Despite the tragedy, I’ve been amazed by the heroism of stories like this one: “Paris’ Deputy Mayor for Tourism and Sports, Jean-Francois Martins, told CBS that he and others on the scene jumped into action to try and salvage the trove of art and artifacts housed in Notre Dame as the fire spread. ‘We made a human chain, with our friends from the church…to get, as quick as possible, to get all the relics,’ he said, noting that the crown of thorns believed to have been worn by Jesus Christ was among the items rescued.” This significance feels only greater during Easter Week, and it’s difficult to be reminded that even something that seemed to be a timeless treasure may not be so timeless after all.

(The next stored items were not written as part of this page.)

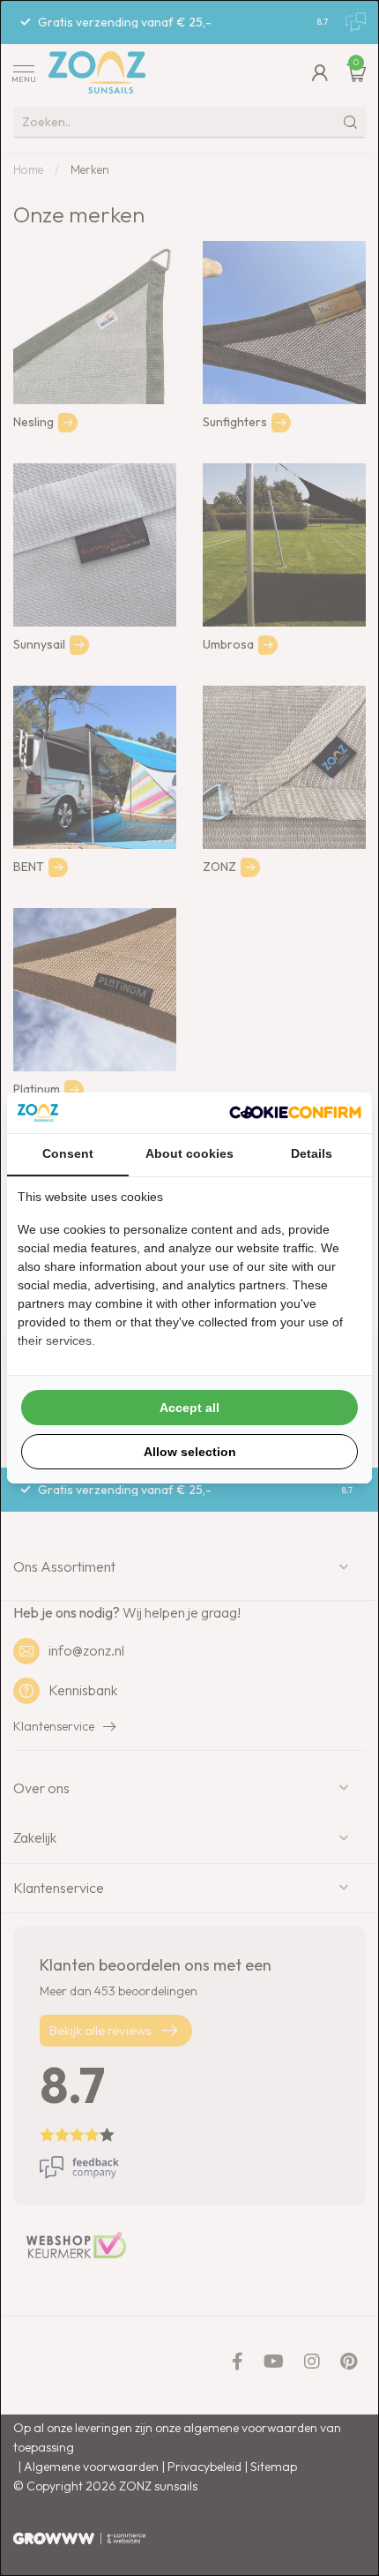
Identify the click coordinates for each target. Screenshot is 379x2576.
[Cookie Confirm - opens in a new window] (295, 1113)
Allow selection (190, 1452)
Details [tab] (311, 1153)
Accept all (189, 1408)
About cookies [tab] (189, 1153)
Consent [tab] (67, 1153)
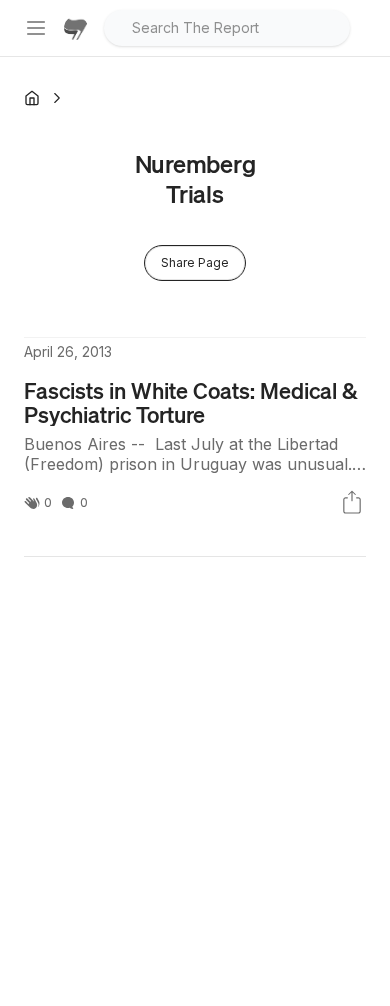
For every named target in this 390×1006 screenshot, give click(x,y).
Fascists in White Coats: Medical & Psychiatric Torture (191, 402)
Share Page (195, 262)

When I think about one of our most memorable visits to Notre Dame, I remember the trees were in bloom as we held Eliza up against them for a joyful photo shoot. We spoke with other parents visiting from all over the world. One family we met from Bangalore reached out this week, after the fire, to ask how we were doing. Such a small and welcome gesture reminded us that even the slightest of connections can be forged in places of such significance.
When The Hunchback of Notre-Dame was published in 1832, the cathedral was in disrepair, as the Washington Post notes. I was surprised to learn that the book served as a catalyst to revamp and improve the cathedral that is so well known today, and I can’t help but hope that this fire similarly can serve as a catalyst to help rebuild an even more resilient structure for future generations to appreciate. Whether it takes the five years that President Macron has indicated or many decades as experts have estimated, the rebuilding of Notre Dame will be a triumph.
I’ll end with a quote from the Hunchback of Notre-Dame (or Notre-Dame de Paris in French):
The human race has two books, two registers, two testaments: masonry and printing; the Bible of stone and the Bible of paper. No doubt, when one contemplates these two Bibles, laid so broadly open in the centuries, it is permissible to regret the visible majesty of the writing of granite, those gigantic alphabets formulated in colonnades, in pylons, in obelisks, those sorts of human mountains which cover the world and the past, from the pyramid to the bell tower, from Cheops to Strasburg. The past must be reread upon these pages of marble. This book, written by architecture, must be admired and perused incessantly; but the grandeur of the edifice which printing erects in its turn must not be denied.
Nice post! So enjoyed readin this. How blessed you are to travel the world. I wish I would have been that brave when I was younger. Such awesome memories. Love you guys. Jan
Attending mass at Notre Dame, by the archbishop was definitely a great experience for our first family trip after having our daughter Tia. Your travel notes are are inspiring for other parents like us!